While sipping a hot chocolate with lavender in the infamous cafe Gerbaud in Budapest, I could’t resist experimenting with my new ultra-fast f/1.8 lens I had purchased recently using Gerbaud’s signature cake as a guinea pig (my apologies go to the capable folks at Gerbaud for mentioning their delicious and beautiful cake and pigs in one sentence). I was quite blown away, not only by the aforementioned cake, but also by the soft bokeh (photographers call the intentional blurriness of a photo in front of and behind the depth of field where the picture is in focus a “bokeh“) a high-speed (or low light) lens with a minimal f-stop of f/1.8 produces.
It also occurred to me immediately how this adds another layer of artistic freedom, but also complexity to photography: Since the depth of field can now be measured in millimeters, what exactly of your subject do you want to appear focused?
The two pictures on the left demonstrate that quite nicely.
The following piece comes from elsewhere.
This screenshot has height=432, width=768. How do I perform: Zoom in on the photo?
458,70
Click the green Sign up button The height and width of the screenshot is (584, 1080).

I shot them right at my table, in very low light, so I had to increase ISO to 4000 and do noise filtering in Lightroom subsequently. Shutter speed was 1/100 s for both photos and f-stop the aforementioned f/1.8. In both pictures, you can see just how shallow the depth of field is. The area before and behind that thin slice of focus is blurred, which results in a dreamy effect that works so well for food photography. In the first image, I focused on the back part of the cake, where the chocolate slice sits.
In the second picture I shifted the depth of field slightly to the front, which I personally find more pleasing. In hindsight I should have shifted the focused area even more to the front, right to the top edge of the cake. I should have also stopped down the lens to maybe f/2.0 or f/2.2 to increase the depth of field a notch.
What these two pictures demonstrate nicely is how using a low-light lens at its minimum aperture introduces new variables for artistic interpretation by the photographer, for instance how to fine-tune the depth of field and where on your subject to position the focal plane.
A dreamy bokeh is not limited to big-budget lenses. In my case, I used a fixed lens (no zoom) from Canon with a focal length of 50 mm for around 100 Euro.
Bokeh btw is Japanese (not french, and it’s not spelled bouquet, which is used in the context of flowers and wine…) and means blur or haze.